Recorded data:
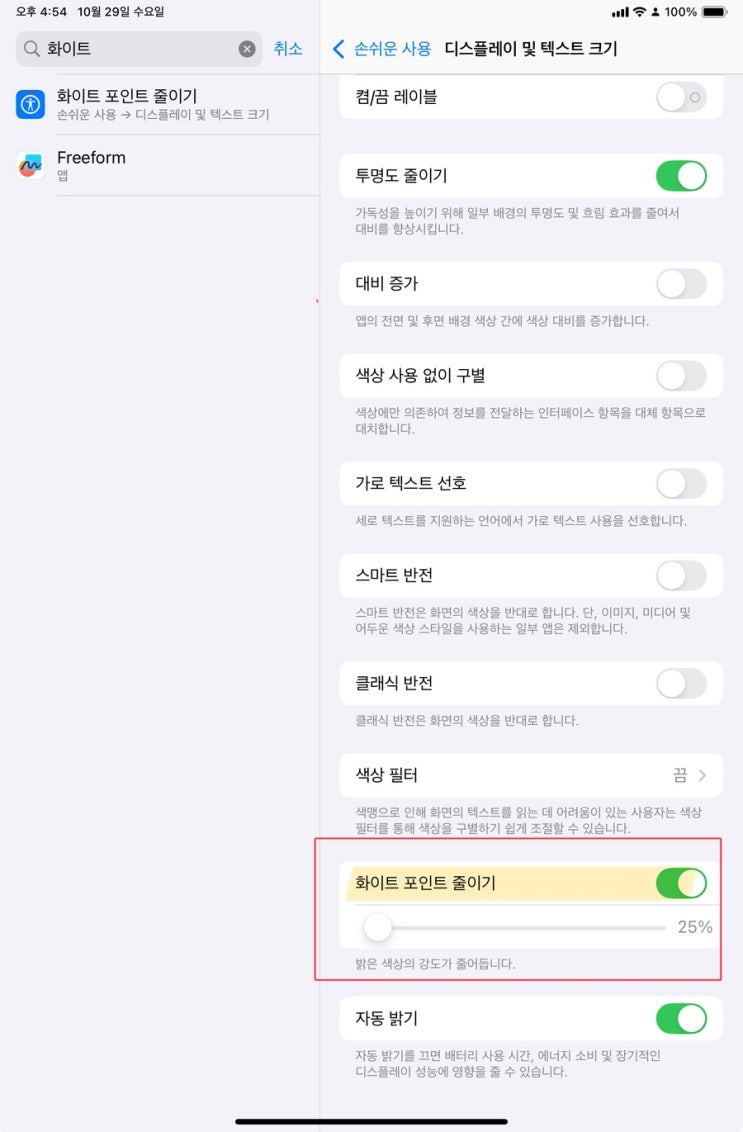Tap the back chevron icon in header
This screenshot has width=743, height=1132.
pyautogui.click(x=338, y=48)
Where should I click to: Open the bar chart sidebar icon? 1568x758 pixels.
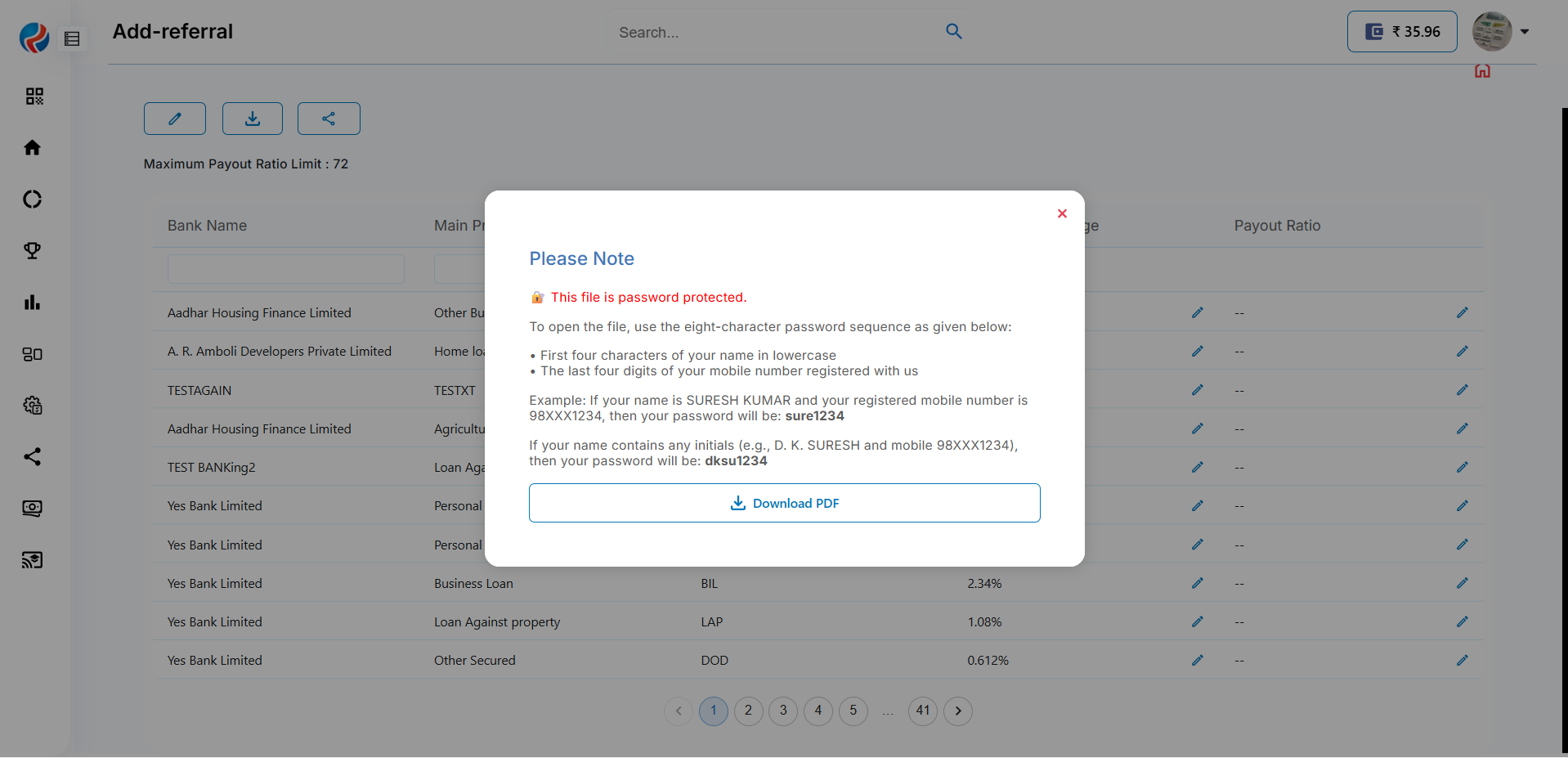pos(33,303)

◆ Goal of the exercise:
Please transcribe every line of the records above word for word, leaving out the pictures.

◆ Solution to the exercise:
Tap the back chevron icon in header
This screenshot has width=743, height=1132.
pyautogui.click(x=338, y=48)
Where should I click to: Open the bar chart sidebar icon? 1568x758 pixels.
pos(33,303)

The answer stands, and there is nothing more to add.